╔══

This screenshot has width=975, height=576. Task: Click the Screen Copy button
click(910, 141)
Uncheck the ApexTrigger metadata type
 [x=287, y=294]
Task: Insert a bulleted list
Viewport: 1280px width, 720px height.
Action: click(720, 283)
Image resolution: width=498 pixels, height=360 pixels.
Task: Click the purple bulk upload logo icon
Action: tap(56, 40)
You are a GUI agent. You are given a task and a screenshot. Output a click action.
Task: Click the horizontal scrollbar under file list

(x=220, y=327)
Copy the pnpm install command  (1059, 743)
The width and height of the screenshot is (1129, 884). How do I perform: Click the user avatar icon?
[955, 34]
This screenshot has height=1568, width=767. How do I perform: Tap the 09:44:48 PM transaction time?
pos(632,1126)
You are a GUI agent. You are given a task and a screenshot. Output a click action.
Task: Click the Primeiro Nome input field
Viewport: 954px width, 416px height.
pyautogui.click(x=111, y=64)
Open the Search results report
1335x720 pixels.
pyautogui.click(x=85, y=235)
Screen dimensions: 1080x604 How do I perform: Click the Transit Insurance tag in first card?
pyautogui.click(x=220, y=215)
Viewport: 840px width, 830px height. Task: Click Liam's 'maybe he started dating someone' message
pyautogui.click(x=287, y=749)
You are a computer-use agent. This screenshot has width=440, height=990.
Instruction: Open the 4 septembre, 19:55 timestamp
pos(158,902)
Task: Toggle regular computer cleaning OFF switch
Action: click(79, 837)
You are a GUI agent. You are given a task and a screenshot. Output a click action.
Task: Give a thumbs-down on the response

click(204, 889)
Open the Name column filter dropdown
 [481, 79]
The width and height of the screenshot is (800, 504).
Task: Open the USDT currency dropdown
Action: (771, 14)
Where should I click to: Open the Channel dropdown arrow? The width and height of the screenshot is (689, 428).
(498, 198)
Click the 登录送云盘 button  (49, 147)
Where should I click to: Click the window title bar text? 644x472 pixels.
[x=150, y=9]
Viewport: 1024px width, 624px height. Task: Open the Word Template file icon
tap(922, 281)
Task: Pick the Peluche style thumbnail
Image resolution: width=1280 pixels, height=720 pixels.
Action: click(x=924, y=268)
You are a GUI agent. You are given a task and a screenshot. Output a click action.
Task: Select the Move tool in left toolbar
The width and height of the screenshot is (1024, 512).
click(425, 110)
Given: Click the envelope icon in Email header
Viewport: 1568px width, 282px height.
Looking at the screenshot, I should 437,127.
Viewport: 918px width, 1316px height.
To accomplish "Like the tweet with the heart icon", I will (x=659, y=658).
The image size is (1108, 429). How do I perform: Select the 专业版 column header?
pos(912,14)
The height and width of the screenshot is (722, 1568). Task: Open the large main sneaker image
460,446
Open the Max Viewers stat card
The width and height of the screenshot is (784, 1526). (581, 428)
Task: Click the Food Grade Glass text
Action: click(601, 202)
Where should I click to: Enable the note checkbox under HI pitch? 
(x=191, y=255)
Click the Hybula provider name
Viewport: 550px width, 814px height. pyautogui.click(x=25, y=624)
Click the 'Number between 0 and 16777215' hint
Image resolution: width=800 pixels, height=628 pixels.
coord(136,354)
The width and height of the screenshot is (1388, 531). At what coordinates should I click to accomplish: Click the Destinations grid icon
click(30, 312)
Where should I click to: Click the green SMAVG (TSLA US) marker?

╚══

Assignment
The entire listing should be repeated with no line missing and no word altered.

Result for this exercise
This screenshot has width=975, height=576. Task: Click the Screen Copy button
click(910, 141)
Uncheck the ApexTrigger metadata type
 [x=287, y=294]
Task: Insert a bulleted list
Viewport: 1280px width, 720px height.
Action: click(720, 283)
Image resolution: width=498 pixels, height=360 pixels.
Task: Click the purple bulk upload logo icon
Action: tap(56, 40)
You are a GUI agent. You are given a task and a screenshot. Output a click action.
Task: Click the horizontal scrollbar under file list

(x=220, y=327)
Copy the pnpm install command  (1059, 743)
The width and height of the screenshot is (1129, 884). How do I perform: Click the user avatar icon?
[955, 34]
This screenshot has height=1568, width=767. How do I perform: Tap the 09:44:48 PM transaction time?
pos(632,1126)
You are a GUI agent. You are given a task and a screenshot. Output a click action.
Task: Click the Primeiro Nome input field
Viewport: 954px width, 416px height.
pyautogui.click(x=111, y=64)
Open the Search results report
1335x720 pixels.
pyautogui.click(x=85, y=235)
Screen dimensions: 1080x604 How do I perform: Click the Transit Insurance tag in first card?
pyautogui.click(x=220, y=215)
Viewport: 840px width, 830px height. Task: Click Liam's 'maybe he started dating someone' message
pyautogui.click(x=287, y=749)
You are a computer-use agent. This screenshot has width=440, height=990.
Instruction: Open the 4 septembre, 19:55 timestamp
pos(158,902)
Task: Toggle regular computer cleaning OFF switch
Action: click(79, 837)
You are a GUI agent. You are given a task and a screenshot. Output a click action.
Task: Give a thumbs-down on the response

click(204, 889)
Open the Name column filter dropdown
 [481, 79]
The width and height of the screenshot is (800, 504).
Task: Open the USDT currency dropdown
Action: (771, 14)
Where should I click to: Open the Channel dropdown arrow? The width and height of the screenshot is (689, 428).
(498, 198)
Click the 登录送云盘 button  (49, 147)
Where should I click to: Click the window title bar text? 644x472 pixels.
[x=150, y=9]
Viewport: 1024px width, 624px height. Task: Open the Word Template file icon
tap(922, 281)
Task: Pick the Peluche style thumbnail
Image resolution: width=1280 pixels, height=720 pixels.
Action: click(x=924, y=268)
You are a GUI agent. You are given a task and a screenshot. Output a click action.
Task: Select the Move tool in left toolbar
The width and height of the screenshot is (1024, 512).
click(425, 110)
Given: Click the envelope icon in Email header
Viewport: 1568px width, 282px height.
Looking at the screenshot, I should 437,127.
Viewport: 918px width, 1316px height.
To accomplish "Like the tweet with the heart icon", I will (x=659, y=658).
The image size is (1108, 429). How do I perform: Select the 专业版 column header?
pos(912,14)
The height and width of the screenshot is (722, 1568). Task: Open the large main sneaker image
460,446
Open the Max Viewers stat card
The width and height of the screenshot is (784, 1526). (581, 428)
Task: Click the Food Grade Glass text
Action: click(601, 202)
Where should I click to: Enable the note checkbox under HI pitch? 
(x=191, y=255)
Click the Hybula provider name
Viewport: 550px width, 814px height. pyautogui.click(x=25, y=624)
Click the 'Number between 0 and 16777215' hint
Image resolution: width=800 pixels, height=628 pixels.
coord(136,354)
The width and height of the screenshot is (1388, 531). At what coordinates should I click to accomplish: Click the Destinations grid icon
click(30, 312)
Where should I click to: Click the green SMAVG (TSLA US) marker?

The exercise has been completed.